[Data records]

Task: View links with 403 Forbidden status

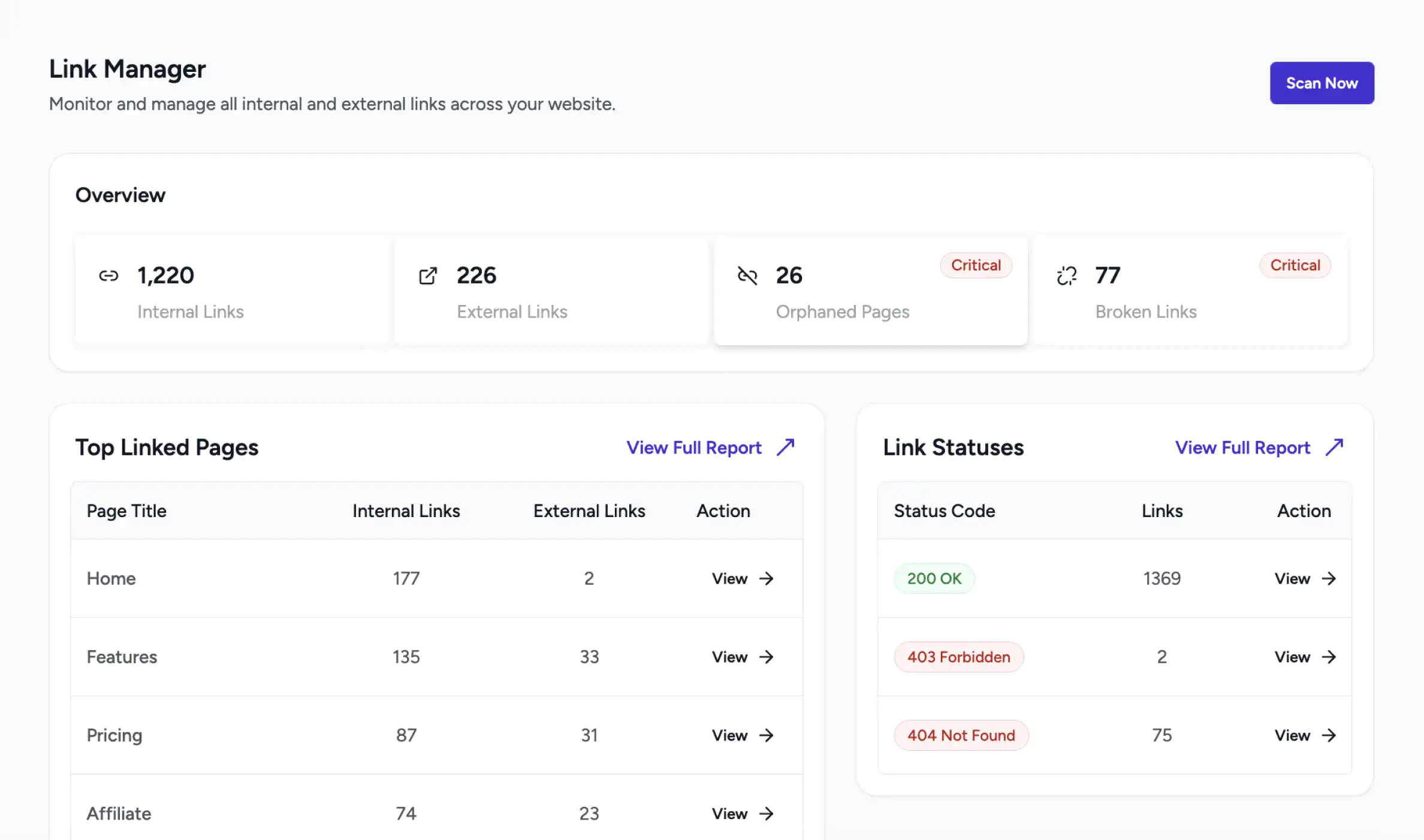Action: [x=1305, y=657]
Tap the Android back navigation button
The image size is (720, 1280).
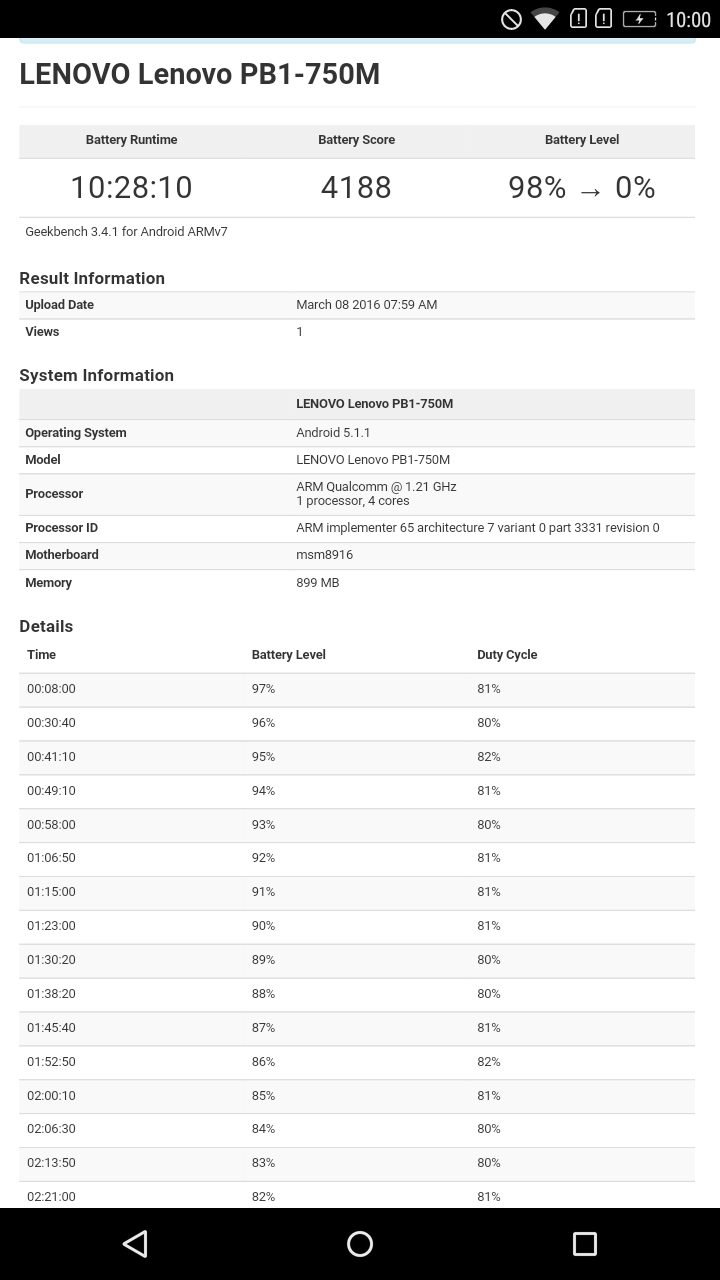tap(135, 1243)
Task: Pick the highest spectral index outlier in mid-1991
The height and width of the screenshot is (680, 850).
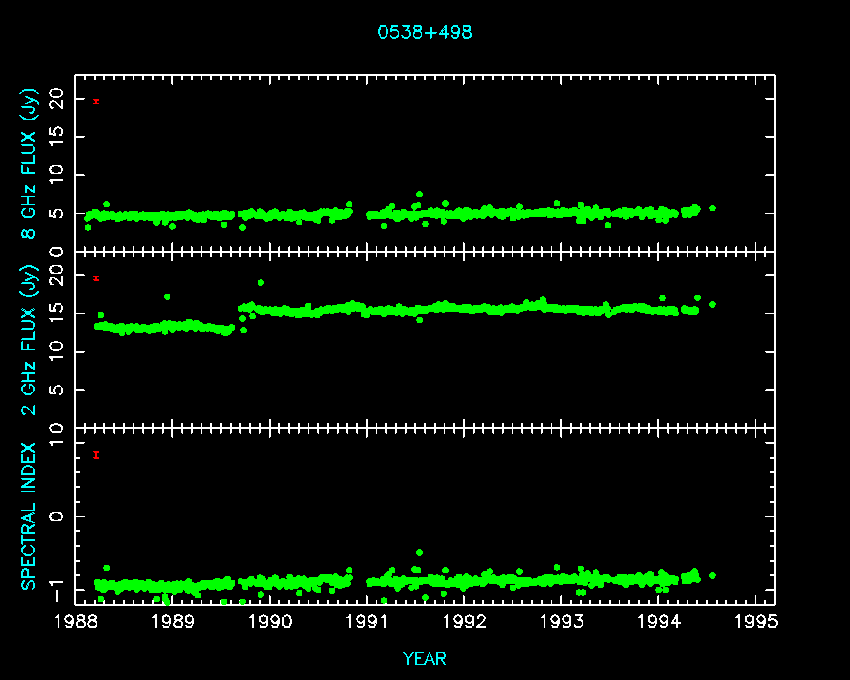Action: coord(419,552)
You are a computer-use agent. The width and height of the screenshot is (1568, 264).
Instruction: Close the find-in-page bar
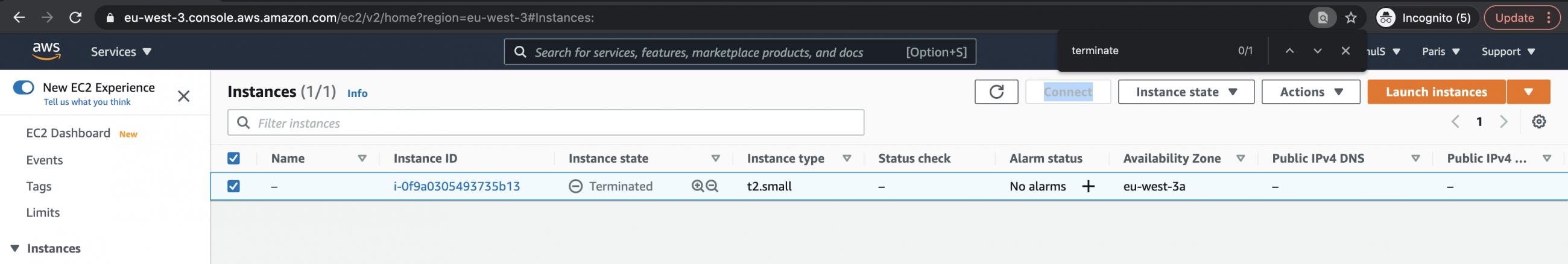coord(1345,51)
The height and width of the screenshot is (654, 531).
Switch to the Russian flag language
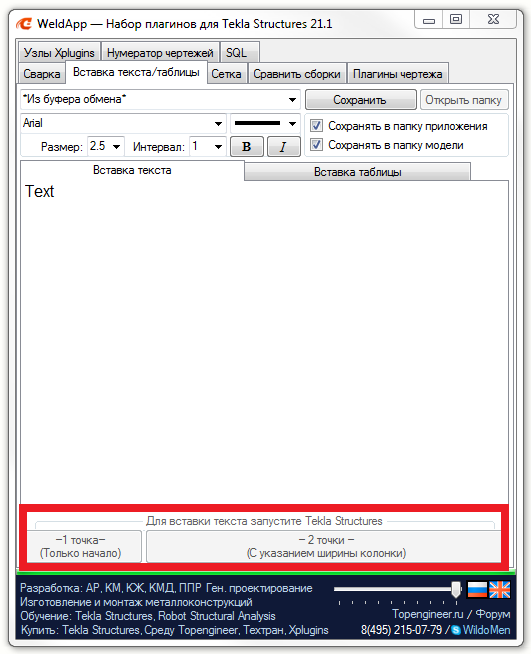(x=477, y=589)
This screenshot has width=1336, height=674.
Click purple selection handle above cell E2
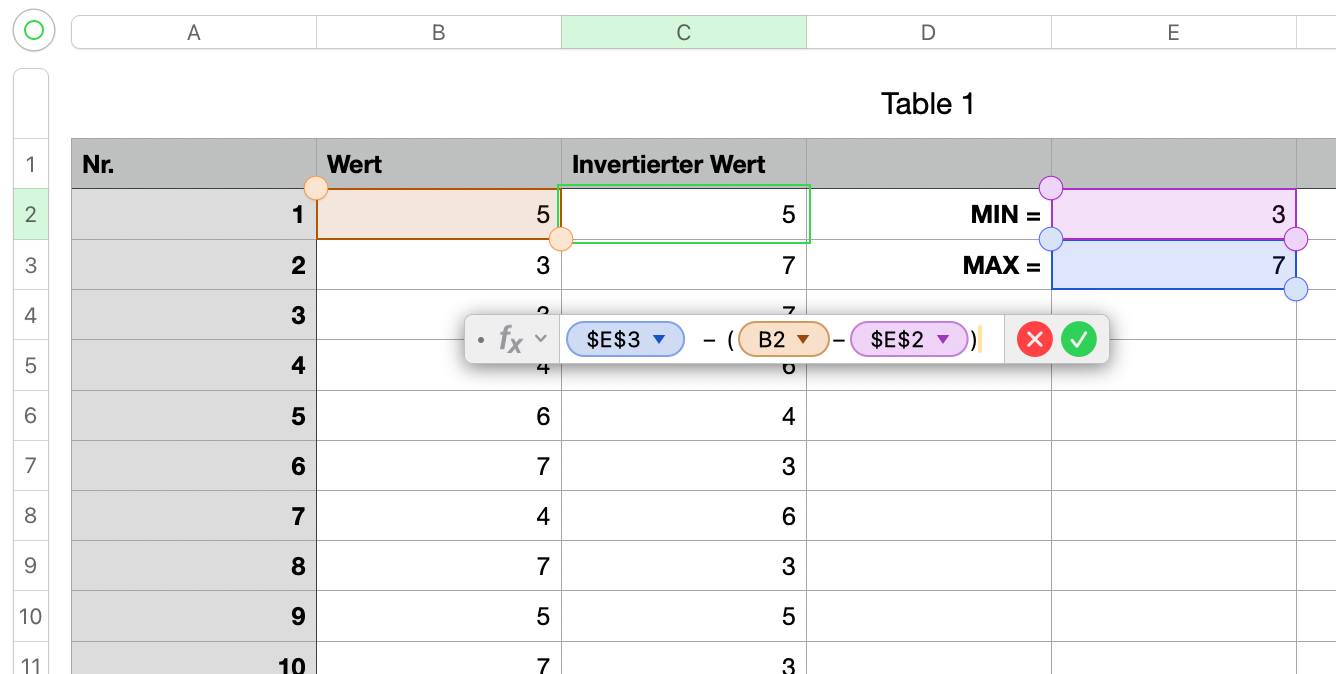[1051, 188]
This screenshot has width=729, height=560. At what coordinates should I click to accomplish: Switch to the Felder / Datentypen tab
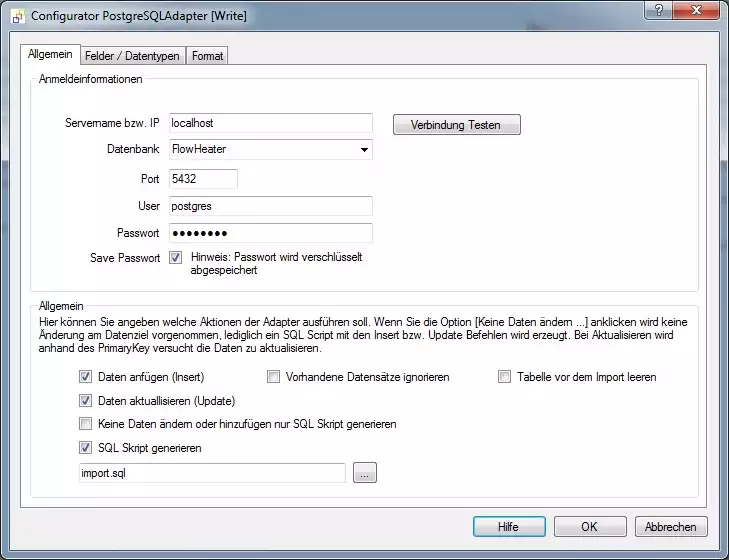(132, 55)
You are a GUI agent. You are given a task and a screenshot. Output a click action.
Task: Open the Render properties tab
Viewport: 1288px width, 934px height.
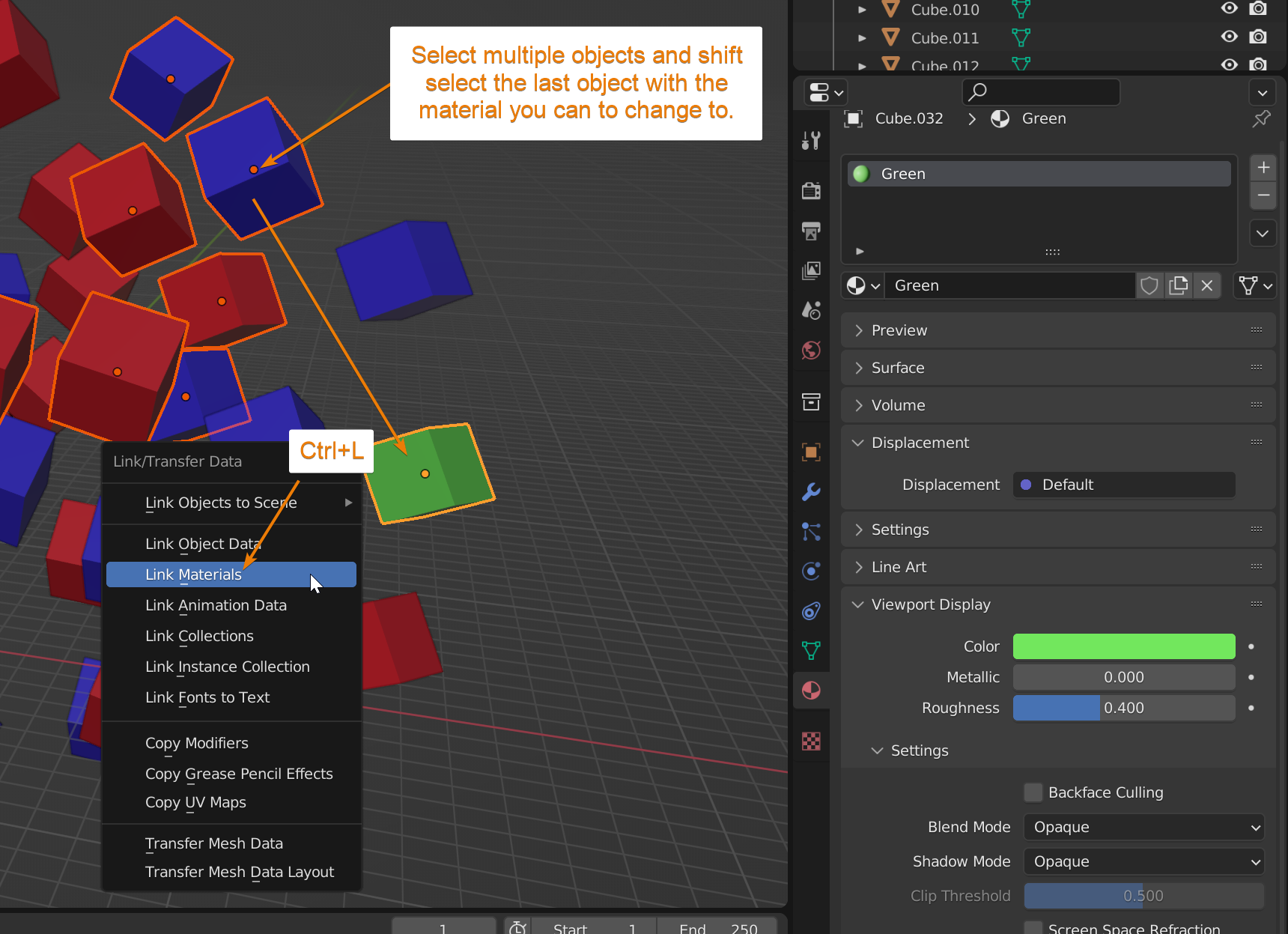click(x=811, y=190)
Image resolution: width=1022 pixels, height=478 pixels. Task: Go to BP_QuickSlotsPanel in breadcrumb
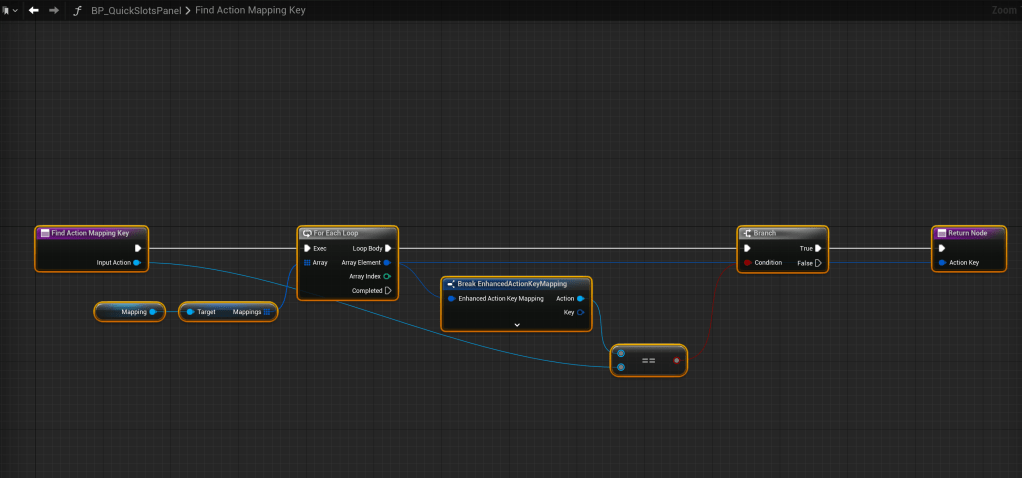tap(135, 10)
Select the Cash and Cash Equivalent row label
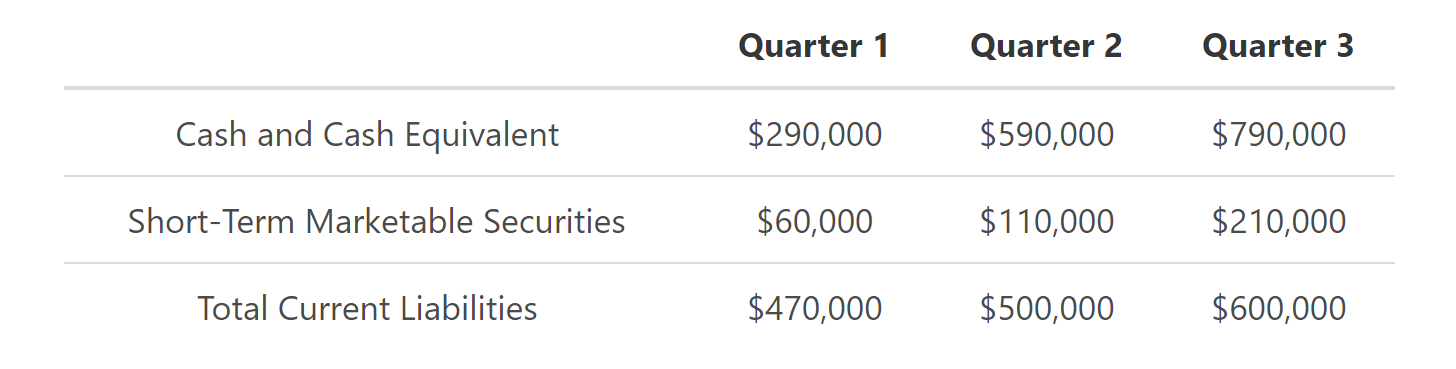This screenshot has width=1456, height=369. click(367, 134)
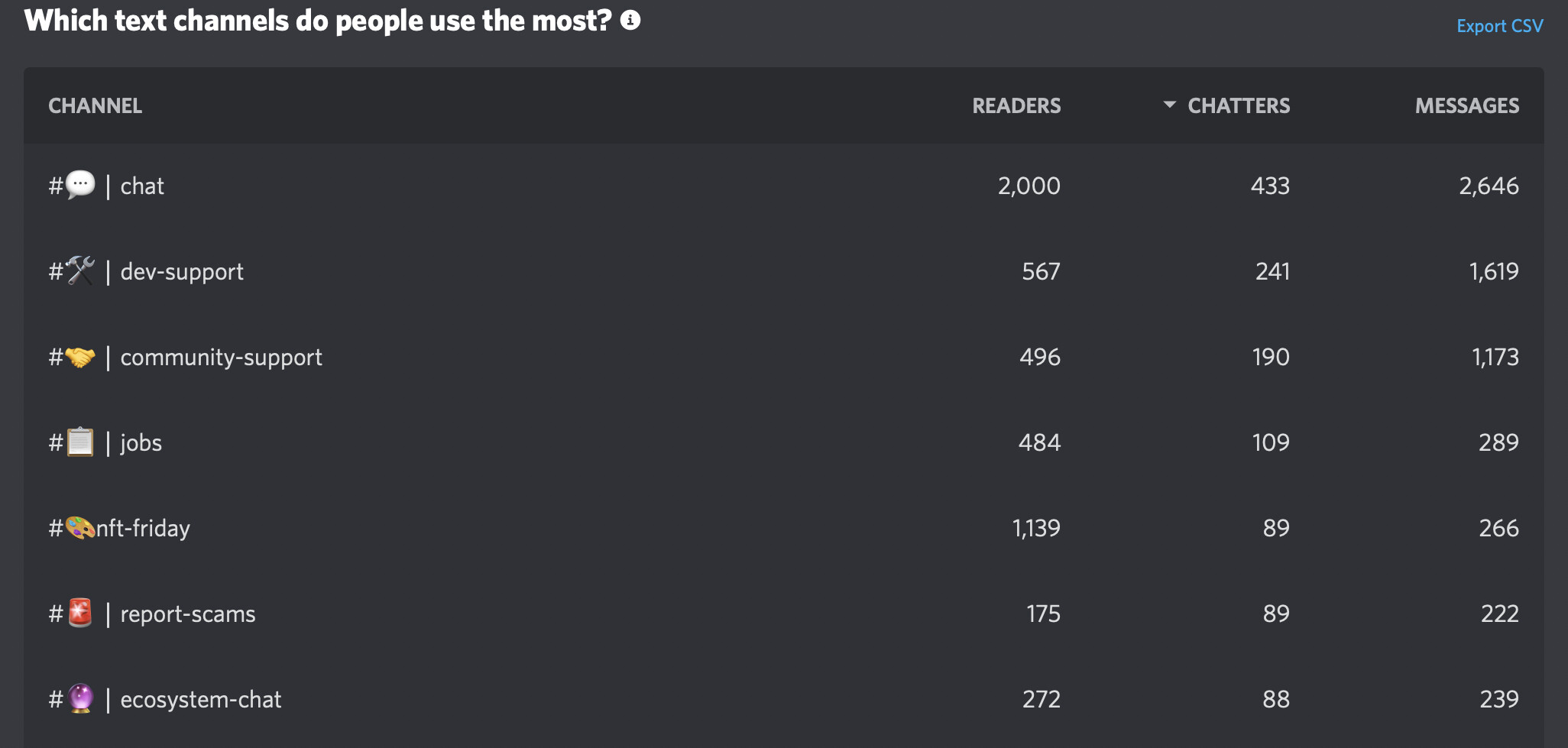
Task: Click the jobs channel name
Action: coord(141,442)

[/Data records]

### Work task
Your reply should hold every line above exactly as written and none of the pictures.

### Output of the task
Task: View links with 403 Forbidden status

Action: [x=1305, y=657]
Tap the Android back navigation button
The image size is (720, 1280).
tap(135, 1243)
Task: Pick the highest spectral index outlier in mid-1991
The height and width of the screenshot is (680, 850).
Action: coord(419,552)
You are a computer-use agent. The width and height of the screenshot is (1568, 264).
Instruction: Close the find-in-page bar
coord(1345,51)
The height and width of the screenshot is (654, 531).
Switch to the Russian flag language
(x=477, y=589)
This screenshot has width=1336, height=674.
Click purple selection handle above cell E2
[1051, 188]
This screenshot has width=729, height=560. At what coordinates should I click to accomplish: Switch to the Felder / Datentypen tab
(132, 55)
You are a GUI agent. You are given a task and a screenshot. Output a click action.
Task: Open the Render properties tab
Viewport: 1288px width, 934px height.
click(x=811, y=190)
Image resolution: width=1022 pixels, height=478 pixels. Task: Go to BP_QuickSlotsPanel in breadcrumb
tap(135, 10)
Select the Cash and Cash Equivalent row label
This screenshot has width=1456, height=369. click(367, 134)
Task: Click the jobs channel name
Action: coord(141,442)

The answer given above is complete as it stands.